Goal of the exercise :: Without the pictures, set down exactly the lines from the one that contains "Collapse the 프로세서 tree node" to the end of the entries, both included, and nothing besides.

Data shown ::
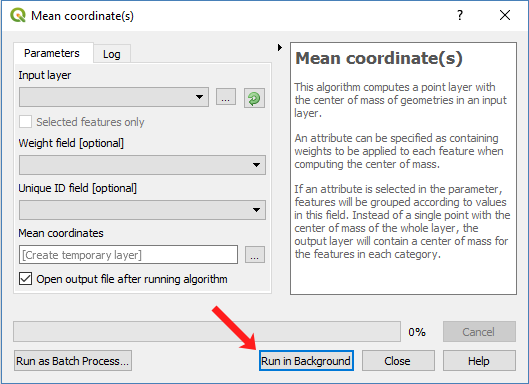Open the Weight field dropdown
529x384 pixels.
[x=142, y=165]
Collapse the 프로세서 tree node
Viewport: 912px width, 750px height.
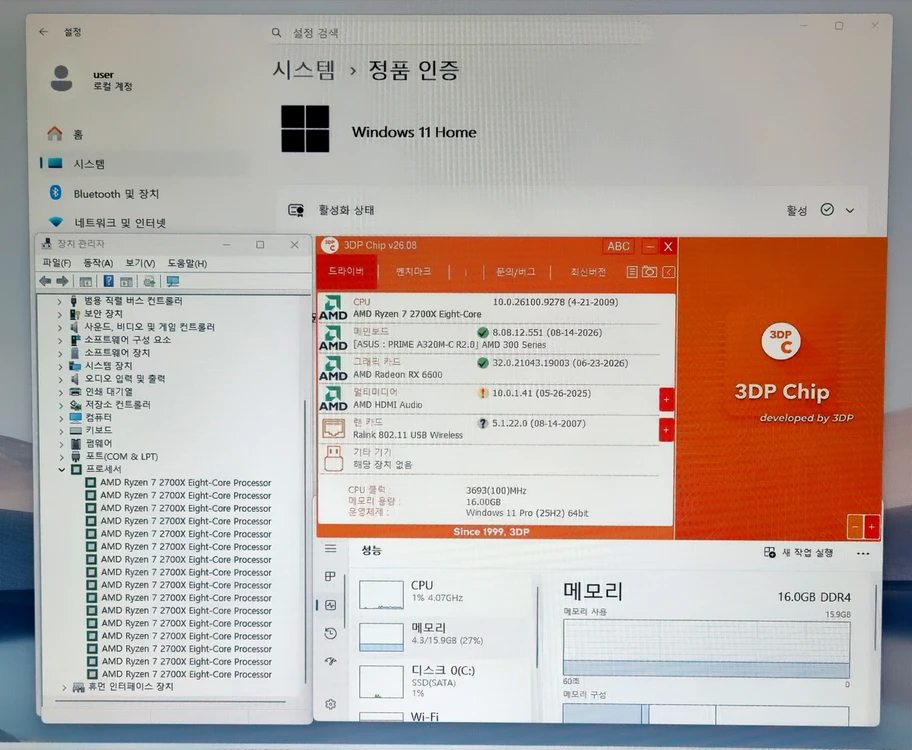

Solution ::
Collapse the 프로세서 tree node
Viewport: 912px width, 750px height.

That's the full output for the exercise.